Page and screen pointing data:
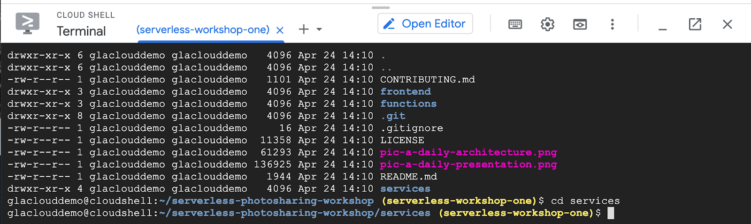
Task: Open the three-dot More menu
Action: click(x=612, y=24)
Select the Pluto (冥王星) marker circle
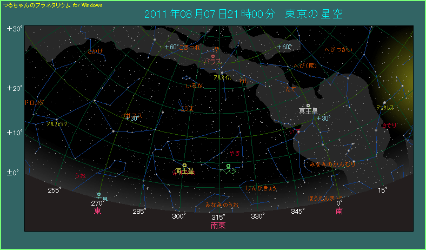This screenshot has height=250, width=426. (308, 106)
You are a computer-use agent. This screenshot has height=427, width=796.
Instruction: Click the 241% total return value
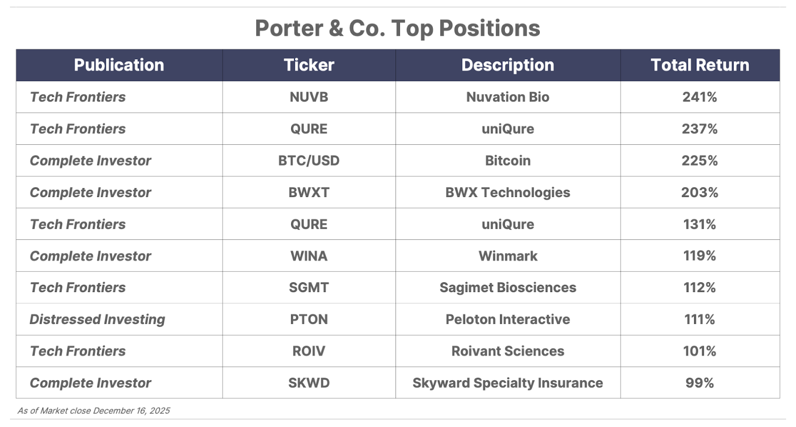699,97
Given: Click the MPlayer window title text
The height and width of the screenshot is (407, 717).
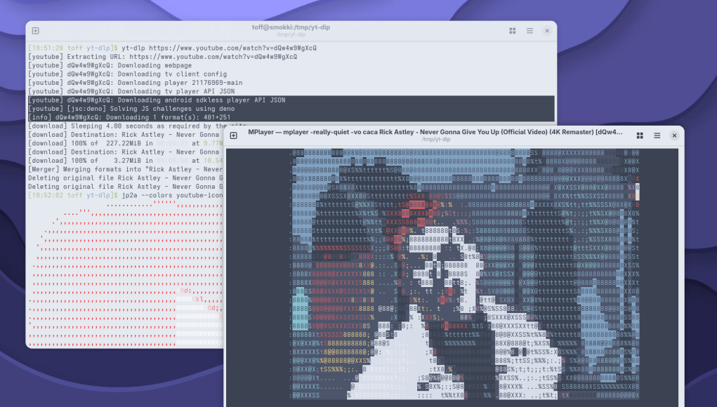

Given instruction: Rewrite every line of the data above as a numbered list, skipping blank lines. Leave the pictures out.

Exercise response:
1. Task: Open the three-dot More menu
2. Action: click(x=612, y=24)
3. Select the Pluto (冥王星) marker circle
4. This screenshot has height=250, width=426. (308, 106)
5. You are a computer-use agent. This screenshot has height=427, width=796.
6. Instruction: Click the 241% total return value
7. 699,97
8. Given: Click the MPlayer window title text
9. The height and width of the screenshot is (407, 717).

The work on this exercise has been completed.